We call $S$ a linearization of $H$. Graphically, this is how you find a linearization of a history $H$.

  • First, add any necessary response events to the end of the history. This will close any pending events and turn them into operations. This new history is called $H'$.
  • Compute $complete(H')$. The diagram of $complete(H')$ should not contain any ellipses.
  • Slide and shrink events in each process' axis until the history is sequential. You can't slide an event past another event since this violate equivalence. Also, if you are sliding two operations $o_1$ and $o_2$ where $o_1 <_H o_2$, then you can't slide $o_1$ rightward past the start of $o_2$. This would violate the condition that $<_H \subseteq <_S$.

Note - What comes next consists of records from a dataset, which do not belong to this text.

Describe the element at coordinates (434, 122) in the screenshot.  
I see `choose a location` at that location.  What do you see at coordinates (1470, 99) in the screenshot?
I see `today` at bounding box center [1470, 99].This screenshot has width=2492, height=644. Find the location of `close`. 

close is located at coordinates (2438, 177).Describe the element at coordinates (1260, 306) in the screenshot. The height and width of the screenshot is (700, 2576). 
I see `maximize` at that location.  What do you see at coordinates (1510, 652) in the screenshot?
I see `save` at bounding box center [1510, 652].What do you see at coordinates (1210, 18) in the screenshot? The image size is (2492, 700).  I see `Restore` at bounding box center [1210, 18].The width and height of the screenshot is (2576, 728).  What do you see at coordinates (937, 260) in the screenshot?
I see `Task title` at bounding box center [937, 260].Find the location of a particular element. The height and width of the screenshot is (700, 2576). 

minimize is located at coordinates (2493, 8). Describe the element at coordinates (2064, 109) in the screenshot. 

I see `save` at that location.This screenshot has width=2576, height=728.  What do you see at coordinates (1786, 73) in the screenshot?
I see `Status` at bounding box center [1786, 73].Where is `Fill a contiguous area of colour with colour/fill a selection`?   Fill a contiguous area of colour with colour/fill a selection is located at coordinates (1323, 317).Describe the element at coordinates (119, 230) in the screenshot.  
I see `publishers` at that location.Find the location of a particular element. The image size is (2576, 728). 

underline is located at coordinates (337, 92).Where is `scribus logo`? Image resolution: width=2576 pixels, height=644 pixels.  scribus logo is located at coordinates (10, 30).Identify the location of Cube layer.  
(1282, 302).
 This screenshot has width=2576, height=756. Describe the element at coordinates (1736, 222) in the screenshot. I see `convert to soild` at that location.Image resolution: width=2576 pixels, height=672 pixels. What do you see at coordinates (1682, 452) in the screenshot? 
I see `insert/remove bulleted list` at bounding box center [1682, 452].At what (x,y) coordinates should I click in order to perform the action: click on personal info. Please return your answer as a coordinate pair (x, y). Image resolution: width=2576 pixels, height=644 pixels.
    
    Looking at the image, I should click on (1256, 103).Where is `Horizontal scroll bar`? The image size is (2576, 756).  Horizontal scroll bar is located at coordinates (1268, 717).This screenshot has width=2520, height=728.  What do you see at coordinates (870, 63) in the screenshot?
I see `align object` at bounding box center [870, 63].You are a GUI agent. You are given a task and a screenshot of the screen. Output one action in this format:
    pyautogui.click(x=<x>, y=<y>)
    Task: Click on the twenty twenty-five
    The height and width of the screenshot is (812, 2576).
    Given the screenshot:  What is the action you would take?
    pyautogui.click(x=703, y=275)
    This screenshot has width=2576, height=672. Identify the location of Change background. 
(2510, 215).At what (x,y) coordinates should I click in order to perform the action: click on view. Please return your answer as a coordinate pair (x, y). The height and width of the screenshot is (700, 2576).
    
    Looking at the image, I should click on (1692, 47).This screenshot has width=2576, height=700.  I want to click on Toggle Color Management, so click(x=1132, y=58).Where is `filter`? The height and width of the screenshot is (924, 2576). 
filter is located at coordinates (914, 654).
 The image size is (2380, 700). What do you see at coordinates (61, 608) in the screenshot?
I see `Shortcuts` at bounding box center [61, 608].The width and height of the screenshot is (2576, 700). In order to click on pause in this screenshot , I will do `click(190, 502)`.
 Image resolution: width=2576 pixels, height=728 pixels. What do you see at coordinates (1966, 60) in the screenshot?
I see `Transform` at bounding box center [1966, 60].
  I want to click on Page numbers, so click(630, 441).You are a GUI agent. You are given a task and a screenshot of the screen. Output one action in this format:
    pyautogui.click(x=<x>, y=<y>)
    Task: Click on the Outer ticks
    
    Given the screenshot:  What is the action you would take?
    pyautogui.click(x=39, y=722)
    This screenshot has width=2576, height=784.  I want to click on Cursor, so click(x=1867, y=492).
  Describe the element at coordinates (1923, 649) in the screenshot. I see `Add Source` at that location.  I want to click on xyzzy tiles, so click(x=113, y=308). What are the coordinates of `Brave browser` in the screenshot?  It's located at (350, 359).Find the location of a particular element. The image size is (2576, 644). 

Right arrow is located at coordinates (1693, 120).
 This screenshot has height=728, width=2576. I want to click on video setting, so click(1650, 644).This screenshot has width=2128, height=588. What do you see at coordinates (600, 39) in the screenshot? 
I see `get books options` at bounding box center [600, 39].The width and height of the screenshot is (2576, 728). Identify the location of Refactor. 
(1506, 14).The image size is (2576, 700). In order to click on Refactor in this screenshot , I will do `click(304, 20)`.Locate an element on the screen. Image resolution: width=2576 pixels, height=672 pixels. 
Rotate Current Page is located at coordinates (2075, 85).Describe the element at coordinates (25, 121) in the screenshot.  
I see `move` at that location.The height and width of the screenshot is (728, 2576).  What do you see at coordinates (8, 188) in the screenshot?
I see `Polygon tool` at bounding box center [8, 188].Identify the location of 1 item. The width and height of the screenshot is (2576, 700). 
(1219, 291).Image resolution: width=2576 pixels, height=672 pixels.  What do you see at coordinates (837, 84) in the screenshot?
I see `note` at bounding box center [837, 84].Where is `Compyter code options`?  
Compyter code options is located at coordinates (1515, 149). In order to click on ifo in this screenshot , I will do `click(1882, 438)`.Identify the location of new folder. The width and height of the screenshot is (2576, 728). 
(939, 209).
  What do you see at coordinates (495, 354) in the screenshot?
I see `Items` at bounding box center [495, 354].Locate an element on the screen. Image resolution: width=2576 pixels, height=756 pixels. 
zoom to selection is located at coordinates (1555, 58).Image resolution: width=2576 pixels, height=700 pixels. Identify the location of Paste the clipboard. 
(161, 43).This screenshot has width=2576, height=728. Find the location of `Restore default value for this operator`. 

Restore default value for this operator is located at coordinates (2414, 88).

Let's demonstrate this process by showing that $H_1$ is linearizable. We'll do so by finding a linearization $S_1$. First, let's extend $H_1$ with a response event for process $C$. Call this new history $H_1'$. $H_1'$ is shown in Figure 12.

Figure 12. $H_1'$

Now, let's form $S_1$ which is shown in Figure 13. If you compare $H_1' | P$ with $S_1 | P$ for $P \in \{A, B, C\}$, you'll see that $S_1$ and $H_1'$ are equivalent. Also, $<_{H_1} \subseteq <_{S_1}$. Thus, $H_1$ is linearizable!

Figure 13. $S_1$

Let's look at one more history and try to figure out if it's linearizable. Consider $H_3$ as shown in Figure 14.

Figure 14. $H_3$

There are two potential linearizations we could form from $H_3$: $H_3'$ and $H_3''$ shown in Figure 15 and Figure 16. However, both of these histories violate the sequential semantics of the queue $p$ and are therefore invalid histories. Thus, $H_3$ is not linearizable.

Figure 15. $H_3'$ is not a valid history because $A.p.D()$ should return $x$ since it was enqueued first.

Figure 16. $H_3''$ is not a valid history because $A.p.D()$ returns $y$ when $y$ hasn't even been enqueued yet!

Implementation

If you're curious how I made all the figures in this article, check out the source code in GitHub! Here's a snippet of the code that made $H_1$, $H_1 | A$, $H_1 | B$, $H_1 | C$, $H_1 | p$, $H_1 | q$, and $H_1 | r$.

H1 = History([
    A.p.E(x),
    B.p.E(y),
    B.p.Ok(),
    C.r.E(x),
    A.p.Ok(),
    B.q.E(z),
    A.q.D(),
    B.q.Ok(),
    A.q.Ok(z),
    C.r.Ok(),
    C.r.E(y),
])
H1.plot("H1.svg")
(H1 | A).plot("H1A.svg")
(H1 | B).plot("H1B.svg")
(H1 | C).plot("H1C.svg")
(H1 | p).plot("H1p.svg")
(H1 | q).plot("H1q.svg")
(H1 | r).plot("H1r.svg")